__Selected excerpt__.
In defence of the dummy

A big thing happened in our house this week – the 3 year old twins voluntarily gave up their dummies. Yes I know – they’re 3 and clearly too old to have a dummy anyway; but they did still have one, because any sort of big change (moving from a cot to a bed, or swapping the sleeping bags for duvets) is particularly daunting with multiples and very easy to put off for as long as possible. If it goes badly, it usually goes very badly.

But equally, I must admit, I wasn’t in a huge rush for them to say goodbye to their little bit of night-time comfort. You see, we always had one strict rule to be adhered to re. the dummy, which was that it was for sleep time only. So once they grew out of daytime naps, the dummy was only around at night. And if it’s only around at night, it isn’t really much of a problem is it? We were lucky in that we didn’t really go through the losing-dummy-at-night issue too much. Dummies mainly gave us peaceful evenings and children who would go to sleep happily. And why would you want to risk changing that?

But dummies are controversial aren’t they? I’m sure there will be a fair few people reading this who have formed an opinion of me just because I gave my children a dummy to suck on.

__Provided material__.
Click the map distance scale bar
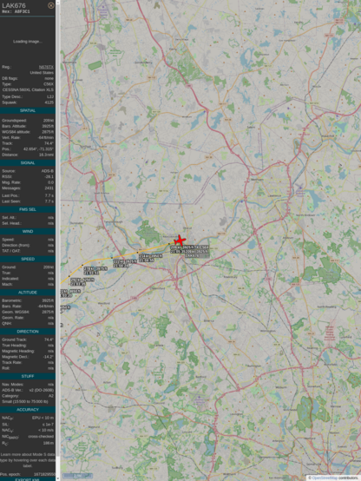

__Work to do__.
A: Please retype the dummy post between "In defence of" and "usually goes very badly.", inclusive.
B: According to the dummy post, what strict rule did the family keep about the dummy?
C: List every sentence in the dummy post that ends with a question mark.
Use only the dummy post.

__Answers for the exercise__.
A:
In defence of the dummy

A big thing happened in our house this week – the 3 year old twins voluntarily gave up their dummies. Yes I know – they’re 3 and clearly too old to have a dummy anyway; but they did still have one, because any sort of big change (moving from a cot to a bed, or swapping the sleeping bags for duvets) is particularly daunting with multiples and very easy to put off for as long as possible. If it goes badly, it usually goes very badly.

B: The dummy was for sleep time only.

C:
- And if it’s only around at night, it isn’t really much of a problem is it?
- And why would you want to risk changing that?
- But dummies are controversial aren’t they?